I just got the email for the #SQLSatMadison Call for Speakers.  Now the question is do I submit a session for the event?  I did enjoy speaking there last year, but would the event be better off if I don’t submit, presumably to give another new speaker a chance to cut their teeth.  As readers may or may not recall, my session there was met with mixed reactions.  The people who came to learn all had good feedback, but the experienced speakers had lukewarm reactions.

It’s a dilemma for sure…

If I do speak, I have a few ideas for sessions that I wanted to give (mainly as an excuse for me to learn more about these topics).  The shortlist is as follows:

  • PowerBI and the Quest for Clean Data – this session would talk about modeling and cleaning data within PowerBI
  • BIML Me!  Extracting and Loading Data using BIML/SSIS – fairly self-explanatory title
  • The Unofficial Beginner’s Guide to Organizing a SQLSaturday – not sure if PASS allows this but if it’s ok I’d like to do this session
  • Blogging for Data Professionals – how to set up a blog, organize content, generate ideas, and use your blog to further your career

One thing I notice is that there are not many professional development sessions at SQLSaturday events which I think is a missed opportunity.  You can be the greatest technical SQL person in the world, but if you can’t develop and manage your career than what good does it do?  How many people are you helping by keeping yourself in the technical shadows?

So, gang, what do you think?  Should I submit one of these sessions or just enjoy the event as an attendee?

2 thoughts on “To Speak or Not To Speak (#SQLSatMadison 2018)…
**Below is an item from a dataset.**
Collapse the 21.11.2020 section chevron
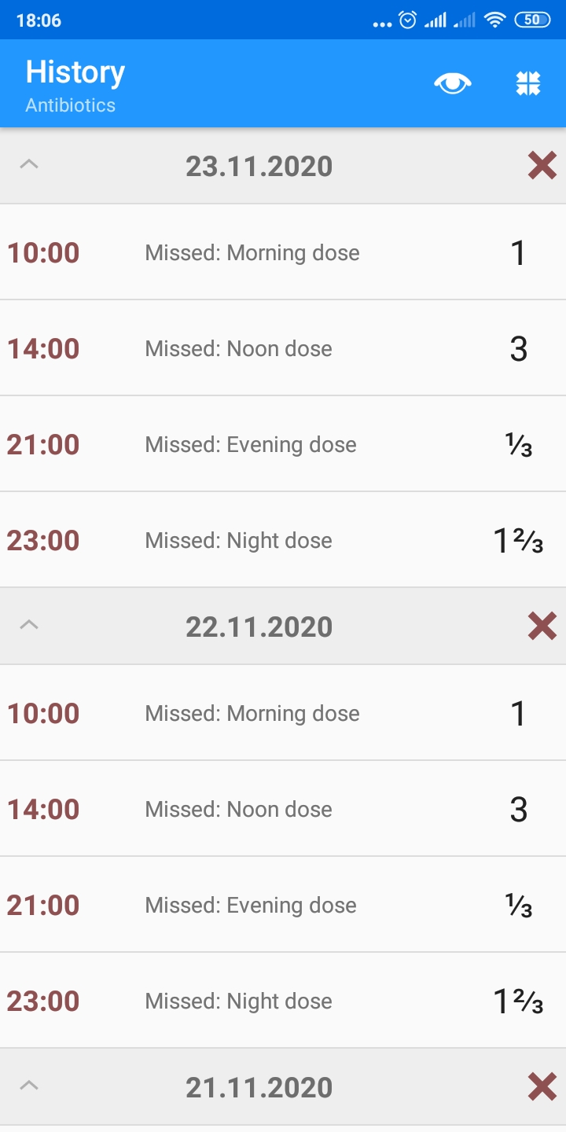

  1. Submit 🙂 Work on the abstracts, make sure you’re comfortable delivering all the sessions you submit, ask your network for feedback and go for it. It’s the organizers’ responsibility to create a balanced schedule, and the more sessions they have to pick from, the better. You choosing not to submit does not automatically mean someone else will get the chance instead. Go for it. We’re here to support you 🙂

    • Post Author Jesse Seymour

      Well after organizing my own SQLSaturday event I don’t want to submit a bunch of sessions that no one would be interested in. My original thinking was of making it easier for the event organizers to wade through the sessions by not sending in submissions that wouldn’t attract an audience. 🙂

      However, I will probably submit at least 2 of the 4 sessions. The upcoming holiday season will give me a good amount of time to work on them.